Despite eschewing really any conventional sound palette, it’s pretty obvious that The Presidents of the United States of America have mastered the technical aspects of their craft. However, their music also communicates to me (and based on the record’s commercial performance, many others too) on a much more personal level, largely due to the band’s refusal to take any of it seriously. As Chris puts it, The Presidents are “entertainers, not artists;” the response of the crowd, laughter and joy, are the currencies they deal in.

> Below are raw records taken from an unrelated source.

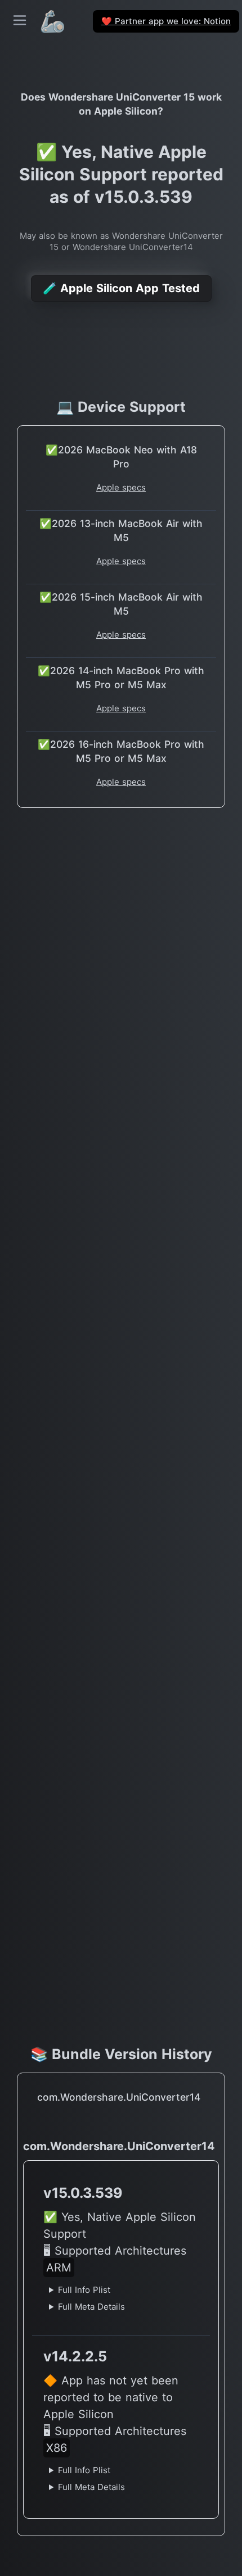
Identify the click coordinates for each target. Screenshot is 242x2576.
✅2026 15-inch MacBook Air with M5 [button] (121, 604)
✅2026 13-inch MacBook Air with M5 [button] (121, 530)
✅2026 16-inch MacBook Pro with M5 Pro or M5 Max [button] (121, 751)
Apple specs (121, 487)
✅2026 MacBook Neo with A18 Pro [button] (121, 457)
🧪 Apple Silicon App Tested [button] (121, 288)
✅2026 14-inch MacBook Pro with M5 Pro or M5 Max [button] (121, 677)
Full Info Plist (84, 2289)
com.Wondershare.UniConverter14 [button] (118, 2097)
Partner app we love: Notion (166, 21)
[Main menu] (20, 20)
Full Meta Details (91, 2306)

For the band, “entertainment is job one,” and the fact that they can manage to bring so much absurd happiness to their fans with such a well-polished machine is truly admirable. Best of all, this silliness is not manufactured or a shtick; it’s who these guys are. Chris had apparently been making silly music long before he started The Presidents, and the fact that he now makes music for young children only proves his commitment to his crazy craft. The humor is inherent to their sound, and just as pivotal as the guitbass or the snare drum. There can be no PUSA without it.

What The Presidents of the United States of America offers to the world is wholly unique and wholly the Presidents. Their music is catchy, rockin’, visceral, and often hysterically funny. I picked it up on a completely unprecedented impulse decision, and still find every spin to be refreshing, exciting, and fun. I may never understand what prompted me to scoop up this seminal and inspiring album, but I will always know it to be $15 very well spent.